Worcester Polytechnic Institute Scholar Honored for Her Collection of Short Stories on Rural Kansas

Kate McIntyre, an assistant professor of creative writing at the Worcester Polytechnic Institute in Massachusetts, is the winner of the 2020 Flannery O’Connor Award. The award, named after famous short story writer and novelist Flannery O’Connor, was established by the University of Georgia Press in 1983 as a vital launchpad for emerging writers by bringing their work to a national readership. Each year, one book manuscript is selected for publication from about 300 entries.

Dr. McIntyre’s collection of stories, Mad Prairie, was selected as the winner of the prestigious annual literary award. The collection will be published by the University of Georgia Press in fall 2021. The author states that “the stories are all set in rural and small-town Kansas, where I grew up. The stories were shaped by county fairs and demolition derbies, Friday night football and field parties, my first job catering fried chicken out of a bingo hall, the salt mines, the wide-open prairies, and the skies, as the late Denis Johnson would have it, ‘as blue and brainless as the love of God.'”

Dr.
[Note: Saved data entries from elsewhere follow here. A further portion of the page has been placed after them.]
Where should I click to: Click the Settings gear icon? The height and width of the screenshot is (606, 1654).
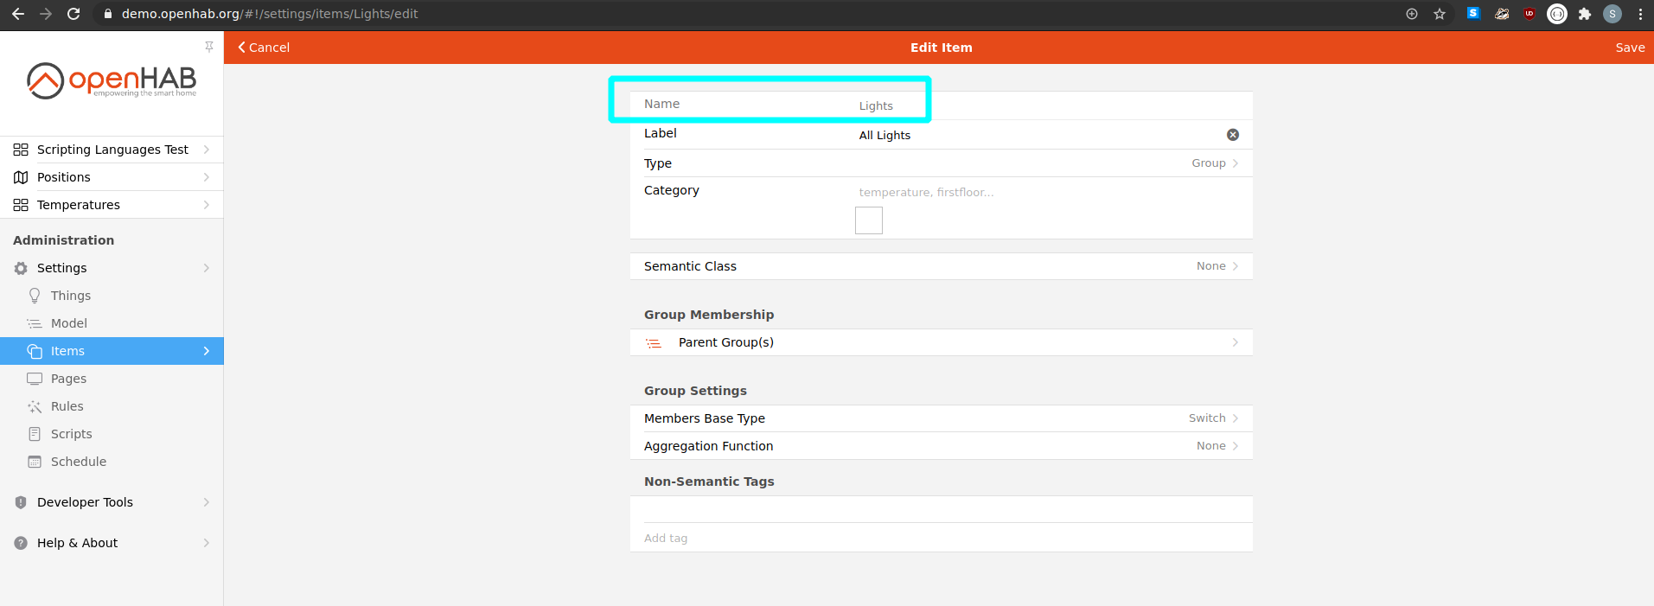coord(21,268)
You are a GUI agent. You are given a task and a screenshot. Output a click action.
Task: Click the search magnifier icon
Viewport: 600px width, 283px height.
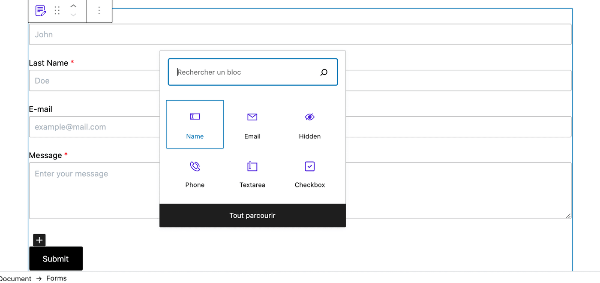[324, 72]
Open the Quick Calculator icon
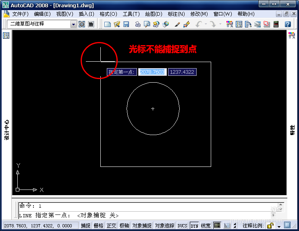 tap(276, 24)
McIntyre’s research interests include fiction and creative nonfiction, collaborative writing, narrative theory, literary magazine publishing, the contemporary novel, the intersection of literary and genre fiction, and the gothic. She is the managing editor of the literary journal The Worcester Review.

A graduate of Harvard Univerity, Dr. McIntyre earned a master of fine arts degree in creative writing at Oregon State University and a Ph.D. from the Univerity of Missouri.